Der Unabhängige Verwaltungssenat des Landes Oberösterreich hat durch sein Mitglied Dr. Wolfgang Weiß über die Berufung des V K, geb., M, M, vertreten durch Dr. H H, Mag. W B, Dr. G L, Rechtsanwälte in M, L, gegen den Bescheid der Bezirkshauptmannschaft Wels-Land vom 29. April 2003, Zl. VerkR 96-7906-2002, betreffend Abweisung des Antrags vom 12. Februar 2003 auf Aufhebung gemäß § 52a VStG und in eventu auf Wiedereinsetzung in den vorigen Stand zu Recht erkannt:

 

 

Die Berufung wird als unzulässig zurückgewiesen, soweit sie sich gegen die Abweisung des Antrags auf Anwendung des § 52a VStG bezieht, und im Übrigen als unbegründet abgewiesen.

 
Rechtsgrundlagen:

§ 66 Abs 4 AVG 1991 iVm § 24 VStG 1991.
 
 

Entscheidungsgründe:

 

1.1. Mit Strafverfügung der belangten Behörde vom 14. November 2002, Zl. VerkR 96-7906-2002, wurde der Berufungswerber (Bw) wegen einer Verwaltungsübertretung nach § 16 Abs 2 lit a) iVm § 99 Abs 3 lit a) Straßenverkehrsordnung 1960 schuldig erkannt und mit Geldstrafe von 72 Euro (Ersatzfreiheitsstrafe 36 Stunden) bestraft, weil er am 2. September 2002 um 07.23 Uhr im Gemeindegebiet von Redlham auf der B 1 bei Strkm. 237, Fahrtrichtung Attnang-Puchheim, als Lenker des Pkws mit dem Kennzeichen auf einer Straßenstrecke, die durch das Vorschriftszeichen "Überholen verboten" gekennzeichnet ist, verbotenerweise ein mehrspuriges Fahrzeug links überholt hat.

 

Diese Strafverfügung wurde für den Bw nach Ausweis des aktenkundigen Rückscheins (RSa-Brief) nach zwei erfolglosen Zustellversuchen am 26. und 27. November 2002 beim Postamt 4614 Marchtrenk hinterlegt und ab 28. November zur Abholung bereitgehalten. Die Einspruchsfrist von zwei Wochen ist am 12. Dezember 2002 ungenützt abgelaufen.

 

1.2. Dem vorgelegten Akt der belangten Behörde ist der EDV-Ausdruck vom 16. Oktober 2002 der Bezirkshauptmannschaft Vöcklabruck zur Zl. 171002245153 angeschlossen, aus dem eine Anzeige des Gendarmeriepostens Schwanenstadt betreffend den Pkw A grau, Kennzeichen, mit der Tatbeschreibung hervorgeht, dass der Lenker auf der B 1 im Überholverbotsbereich bei Strkm. 237 ein mehrspuriges Kraftfahrzeug überholte. Eine Anonymverfügung über 58 Euro wurde am 9. September 2002 verfügt.

* **Positionsangaben zu Wörtern und Elementen**

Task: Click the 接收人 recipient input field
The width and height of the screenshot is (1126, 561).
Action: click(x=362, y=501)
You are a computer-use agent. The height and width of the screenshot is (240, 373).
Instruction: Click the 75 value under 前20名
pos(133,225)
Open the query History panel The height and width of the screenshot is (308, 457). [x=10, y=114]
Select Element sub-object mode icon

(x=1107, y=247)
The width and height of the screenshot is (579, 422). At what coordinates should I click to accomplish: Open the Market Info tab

* **Aufgabe 1**
Geben Sie aus der Berufungsentscheidung den Abschnitt wortgetreu wieder, der mit "Die Berufung wird" beginnt und mit "als unbegründet abgewiesen." endet.
* **Aufgabe 2**
Bei welchem Postamt wurde die Strafverfügung laut der Berufungsentscheidung hinterlegt?
* **Aufgabe 3**
Führen Sie die Berufungsentscheidung im Anschluss an ihren letzten Satz weiter.

* **Antwort 1**
Die Berufung wird als unzulässig zurückgewiesen, soweit sie sich gegen die Abweisung des Antrags auf Anwendung des § 52a VStG bezieht, und im Übrigen als unbegründet abgewiesen.

* **Antwort 2**
Beim Postamt 4614 Marchtrenk.

* **Antwort 3**
 

Mit Schreiben der Bezirkshauptmannschaft Vöcklabruck vom 16. Oktober 2002, zugestellt am 22. Oktober 2002, an die S in G, O, erging die Aufforderung gemäß § 103 Abs 2 KFG 1967 an den Zulassungsbesitzer zur Bekanntgabe, wer das Fahrzeug auf der B1 bei km 237 am 2. September 2002 um 07.23 Uhr gelenkt hat. Dabei wurde auch auf die dem Lenker angelastete Verwaltungsübertretung hingewiesen.

 

Mit Antwortschreiben vom 22. Oktober 2002 gab die S der Bezirkshauptmannschaft Vöcklabruck den Bw als Lenker des angefragten Fahrzeuges bekannt. Danach wurde das Strafverfahren gegen den Bw mit Schreiben vom 31. Oktober 2002 gemäß § 29a VStG der belangten Behörde als der Wohnsitzbehörde abgetreten. Diese erließ daraufhin die erwähnte Strafverfügung vom 14. November 2002.

 

2.1. Mit dem am 13. Februar 2003 bei der belangten Behörde rechtsfreundlich eingebrachten Schriftsatz vom 12. Februar 2003 beantragte der Bw die Aufhebung der Strafverfügung vom 14. November 2002 gemäß § 52a Abs 1 VStG, weil sie gegen das Verbot der Doppelbestrafung verstoße. Dem Dienstgeber des Bw wäre wegen der gleichen Sache eine Anonymverfügung über 58 Euro zugestellt und dieser Betrag im Oktober 2002 eingezahlt worden.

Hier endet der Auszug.